Over the past five years, General Motors' (NYSE:GM) once-promising foray into the electric vehicle market has fallen flat. Demand for the Chevy Volt never met GM executives' expectations, and sales have fallen further due to higher competition and a decline in gas prices.

By contrast, electric vehicle specialist Tesla Motors (NASDAQ:TSLA) has proven all of its doubters wrong as demand for its pricey Model S sedan has remained very strong. But as affordable electric cars become the new battleground, GM may be able to throw a wrench into Tesla's plans.
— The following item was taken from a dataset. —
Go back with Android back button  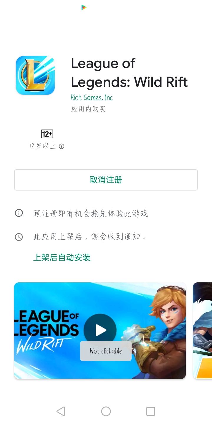coord(61,411)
Delays are almost inevitable
Both GM and Tesla currently plan to launch their affordable electric cars -- the Chevy Bolt and the Model 3, respectively -- in 2017. However, GM is likely to stick to that time frame, whereas Tesla's chances of getting the Model 3 ready by 2017 seem slim.

Chevy Bolt

GM plans to bring its new electric vehicle, the Chevy Bolt, to market in 2017. Image source: General Motors

Tesla is far behind GM in the engineering process. GM has already built 55 Chevy Bolt prototypes and has begun testing them. As of April, Tesla didn't have a prototype ready -- and there's no evidence to suggest that Tesla is about to unveil a prototype, either. This puts it behind the original schedule projected by Tesla CEO Elon Musk in 2013.

Furthermore, while Tesla has a stellar track record for delivering top-notch vehicles, it has also been beset by frequent delays. The Model S was originally supposed to be available in late 2011, but the first delivery was delayed until mid-2012.

Even more concerning, the follow-up Model X SUV has suffered a nearly two-year delay. Tesla originally planned to begin deliveries in late 2013. In March 2013 -- just nine months before deliveries were scheduled to begin -- Tesla pushed back the launch by a year. Even this schedule proved too ambitious, and the first Model X delivery is now scheduled for September.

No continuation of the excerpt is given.